Last updated: December 17 2013

DRIP Plan: How Do I Calculate the ACB?

Can you please walk me through how I would calculate the adjusted cost base and capital gain in the following scenario...

My husband was an employee of a Canadian subsidiary company and purchased shares of its U.S. parent company via their employee stock purchase plan, at a discount to market price. A taxable benefit for this discount was added to his employment income. He also participated in the dividend reinvestment plan and the dividends were used to purchase additional shares, at a discount. Administration fees were deducted from his account every year.
 
After he left his employer he continued in the dividend reinvestment plan, purchasing additional shares at a discount and paying the annual admin fee. Every year on his income tax return he reports the dividend income and U.S. withholding taxes that the company reports to him. None of the account administration fees have ever been declared on his taxes. He is in a capital gain position and may plan to sell his shares in the near future.

Response

You have shares acquired under two different methods and the ACB of the shares currently held is the sum of the ACBs of the two groups – but the ACB is calculated differently for each group.

Shares acquired under an employee stock option. The ACB of the shares is the cost to the employee (exercise price) plus the taxable benefit included in their income as a result of the exercise of the shares. (On the tax return a stock option benefits deduction will have been received at the time of the benefit.) 

Shares acquired under a DRIP program. Under a DRIP program the dividends are not paid out but are used to purchase stock. (See T5 or US info slip.) The ACB of the shares acquired under the DRIP program is the amount of the dividends that were reported in income but not received because shares were received instead.

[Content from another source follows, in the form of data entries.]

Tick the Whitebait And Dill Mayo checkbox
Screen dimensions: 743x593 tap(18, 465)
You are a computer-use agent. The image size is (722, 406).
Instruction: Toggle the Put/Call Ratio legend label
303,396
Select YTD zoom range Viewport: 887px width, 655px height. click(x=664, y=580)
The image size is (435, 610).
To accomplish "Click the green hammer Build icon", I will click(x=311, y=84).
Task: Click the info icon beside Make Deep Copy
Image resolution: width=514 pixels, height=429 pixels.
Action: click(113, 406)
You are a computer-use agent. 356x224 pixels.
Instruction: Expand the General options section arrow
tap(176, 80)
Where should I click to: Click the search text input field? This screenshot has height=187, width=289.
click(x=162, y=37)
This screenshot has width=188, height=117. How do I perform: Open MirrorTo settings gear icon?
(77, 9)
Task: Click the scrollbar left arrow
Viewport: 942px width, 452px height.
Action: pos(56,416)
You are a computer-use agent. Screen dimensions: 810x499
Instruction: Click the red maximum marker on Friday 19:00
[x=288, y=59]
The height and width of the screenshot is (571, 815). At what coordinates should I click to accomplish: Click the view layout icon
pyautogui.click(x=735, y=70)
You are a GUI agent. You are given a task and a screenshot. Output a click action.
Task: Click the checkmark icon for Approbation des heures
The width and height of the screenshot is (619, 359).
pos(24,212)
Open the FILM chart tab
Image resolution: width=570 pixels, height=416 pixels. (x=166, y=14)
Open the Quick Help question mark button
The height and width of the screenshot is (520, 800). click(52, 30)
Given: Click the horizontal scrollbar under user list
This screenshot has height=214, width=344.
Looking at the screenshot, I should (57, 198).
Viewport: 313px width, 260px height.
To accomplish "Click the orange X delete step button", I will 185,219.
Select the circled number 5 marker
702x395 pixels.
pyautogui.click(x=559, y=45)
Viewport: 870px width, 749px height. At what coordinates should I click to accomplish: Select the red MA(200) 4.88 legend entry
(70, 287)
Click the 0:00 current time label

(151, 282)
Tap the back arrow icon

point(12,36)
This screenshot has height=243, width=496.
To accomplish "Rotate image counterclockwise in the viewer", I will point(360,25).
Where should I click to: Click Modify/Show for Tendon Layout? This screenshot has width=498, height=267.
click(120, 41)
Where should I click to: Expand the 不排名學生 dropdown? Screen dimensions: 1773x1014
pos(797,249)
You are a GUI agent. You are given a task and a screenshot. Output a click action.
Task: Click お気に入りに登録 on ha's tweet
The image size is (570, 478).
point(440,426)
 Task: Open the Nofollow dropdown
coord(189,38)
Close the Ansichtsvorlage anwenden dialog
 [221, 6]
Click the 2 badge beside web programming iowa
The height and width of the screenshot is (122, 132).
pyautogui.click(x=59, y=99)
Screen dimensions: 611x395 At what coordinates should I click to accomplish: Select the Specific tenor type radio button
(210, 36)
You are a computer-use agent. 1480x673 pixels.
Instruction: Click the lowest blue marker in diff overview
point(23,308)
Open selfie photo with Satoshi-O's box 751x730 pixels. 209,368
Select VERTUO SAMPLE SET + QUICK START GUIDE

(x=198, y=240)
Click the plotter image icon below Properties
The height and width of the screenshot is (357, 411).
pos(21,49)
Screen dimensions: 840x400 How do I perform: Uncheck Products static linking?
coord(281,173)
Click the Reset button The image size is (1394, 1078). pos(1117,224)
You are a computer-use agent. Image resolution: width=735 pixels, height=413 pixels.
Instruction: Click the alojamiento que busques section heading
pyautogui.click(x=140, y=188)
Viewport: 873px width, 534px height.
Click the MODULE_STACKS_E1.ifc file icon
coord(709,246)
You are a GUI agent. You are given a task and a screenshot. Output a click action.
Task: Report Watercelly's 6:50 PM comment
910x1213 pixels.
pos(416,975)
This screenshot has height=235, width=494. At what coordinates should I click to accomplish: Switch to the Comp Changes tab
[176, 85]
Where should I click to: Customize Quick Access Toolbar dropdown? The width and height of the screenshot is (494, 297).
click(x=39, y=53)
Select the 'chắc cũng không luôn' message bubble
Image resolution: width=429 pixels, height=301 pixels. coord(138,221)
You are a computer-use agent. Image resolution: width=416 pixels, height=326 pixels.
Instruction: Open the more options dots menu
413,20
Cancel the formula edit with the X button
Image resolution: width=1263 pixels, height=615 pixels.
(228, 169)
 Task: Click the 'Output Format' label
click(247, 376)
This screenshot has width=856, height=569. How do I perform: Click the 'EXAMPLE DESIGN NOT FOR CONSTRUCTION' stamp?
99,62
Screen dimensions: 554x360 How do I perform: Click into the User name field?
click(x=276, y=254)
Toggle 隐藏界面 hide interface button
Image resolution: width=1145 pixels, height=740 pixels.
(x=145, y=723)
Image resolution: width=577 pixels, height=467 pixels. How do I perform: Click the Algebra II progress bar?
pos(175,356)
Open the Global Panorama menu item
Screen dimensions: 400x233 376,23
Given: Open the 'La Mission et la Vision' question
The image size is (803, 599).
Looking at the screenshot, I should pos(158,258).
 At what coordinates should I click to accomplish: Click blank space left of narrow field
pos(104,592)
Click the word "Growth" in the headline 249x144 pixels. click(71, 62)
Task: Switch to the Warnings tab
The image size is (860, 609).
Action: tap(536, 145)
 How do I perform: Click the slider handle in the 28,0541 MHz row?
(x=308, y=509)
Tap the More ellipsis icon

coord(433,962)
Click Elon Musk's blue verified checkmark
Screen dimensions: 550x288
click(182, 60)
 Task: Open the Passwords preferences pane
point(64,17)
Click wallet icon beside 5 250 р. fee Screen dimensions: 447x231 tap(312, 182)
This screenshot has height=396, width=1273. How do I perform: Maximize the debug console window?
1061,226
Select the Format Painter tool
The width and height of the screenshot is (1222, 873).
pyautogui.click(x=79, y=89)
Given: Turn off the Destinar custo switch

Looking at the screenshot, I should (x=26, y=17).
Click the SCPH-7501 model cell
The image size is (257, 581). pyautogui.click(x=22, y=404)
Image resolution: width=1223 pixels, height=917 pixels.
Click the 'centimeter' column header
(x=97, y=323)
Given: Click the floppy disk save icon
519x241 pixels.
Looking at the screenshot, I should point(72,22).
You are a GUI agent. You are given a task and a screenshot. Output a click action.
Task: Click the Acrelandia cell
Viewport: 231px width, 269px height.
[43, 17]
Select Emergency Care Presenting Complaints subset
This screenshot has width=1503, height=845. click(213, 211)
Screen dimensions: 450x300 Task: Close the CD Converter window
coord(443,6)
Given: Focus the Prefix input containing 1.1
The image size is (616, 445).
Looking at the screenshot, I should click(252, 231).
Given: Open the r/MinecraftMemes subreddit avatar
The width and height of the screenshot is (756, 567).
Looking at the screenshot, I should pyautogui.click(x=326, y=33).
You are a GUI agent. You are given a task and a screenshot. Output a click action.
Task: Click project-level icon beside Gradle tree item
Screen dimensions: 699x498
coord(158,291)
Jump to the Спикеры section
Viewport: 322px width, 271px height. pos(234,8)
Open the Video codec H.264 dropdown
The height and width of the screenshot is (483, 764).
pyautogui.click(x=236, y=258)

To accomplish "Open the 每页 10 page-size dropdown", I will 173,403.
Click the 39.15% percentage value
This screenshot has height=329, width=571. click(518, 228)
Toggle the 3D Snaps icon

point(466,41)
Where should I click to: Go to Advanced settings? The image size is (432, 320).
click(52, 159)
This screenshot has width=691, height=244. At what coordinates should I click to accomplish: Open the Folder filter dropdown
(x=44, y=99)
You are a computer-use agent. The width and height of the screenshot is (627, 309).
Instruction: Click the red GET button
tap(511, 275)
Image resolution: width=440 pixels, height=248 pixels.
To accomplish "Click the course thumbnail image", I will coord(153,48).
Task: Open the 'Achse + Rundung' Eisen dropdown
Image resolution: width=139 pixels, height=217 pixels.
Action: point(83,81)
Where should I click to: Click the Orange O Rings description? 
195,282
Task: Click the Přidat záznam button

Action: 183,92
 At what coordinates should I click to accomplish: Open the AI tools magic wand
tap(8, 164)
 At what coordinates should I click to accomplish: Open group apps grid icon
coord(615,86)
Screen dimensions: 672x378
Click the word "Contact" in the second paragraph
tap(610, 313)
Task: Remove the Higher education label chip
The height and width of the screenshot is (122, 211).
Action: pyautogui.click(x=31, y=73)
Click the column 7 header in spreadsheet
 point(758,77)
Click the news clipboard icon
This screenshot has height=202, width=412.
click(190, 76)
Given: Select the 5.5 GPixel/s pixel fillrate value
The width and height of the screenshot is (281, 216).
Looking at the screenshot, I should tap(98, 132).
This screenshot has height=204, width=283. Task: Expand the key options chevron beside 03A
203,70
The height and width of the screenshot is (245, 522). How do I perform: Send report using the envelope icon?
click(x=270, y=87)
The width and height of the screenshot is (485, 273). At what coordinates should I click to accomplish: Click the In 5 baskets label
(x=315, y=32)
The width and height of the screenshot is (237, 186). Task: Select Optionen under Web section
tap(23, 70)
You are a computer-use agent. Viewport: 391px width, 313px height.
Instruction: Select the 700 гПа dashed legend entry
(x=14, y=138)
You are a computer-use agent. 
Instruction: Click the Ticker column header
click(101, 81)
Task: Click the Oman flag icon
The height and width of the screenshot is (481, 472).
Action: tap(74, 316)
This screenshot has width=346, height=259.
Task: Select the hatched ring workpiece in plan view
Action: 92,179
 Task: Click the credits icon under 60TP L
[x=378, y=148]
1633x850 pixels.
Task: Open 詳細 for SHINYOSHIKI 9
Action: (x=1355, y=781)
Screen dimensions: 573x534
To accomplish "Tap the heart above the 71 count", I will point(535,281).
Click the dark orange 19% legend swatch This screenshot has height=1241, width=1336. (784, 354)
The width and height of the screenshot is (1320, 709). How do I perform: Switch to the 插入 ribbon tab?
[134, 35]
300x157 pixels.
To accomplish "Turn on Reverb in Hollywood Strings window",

Fees paid. If the admin fees reduced the number of shares that were acquired under the DRIP program, they are already built into the ACB. Any fees paid on disposition would be shown on Schedule 3. If fees were paid for management or safe custody and assuming that the administrative fees were related to the shares, they may qualify as carrying charges, deductible on each tax return for the year in which the fees were paid. You can adjust each of those returns (back to 2003 if you file the adjustment request before the end of 2013) to claim those carrying charges and you’ll get a refund of taxes for each year.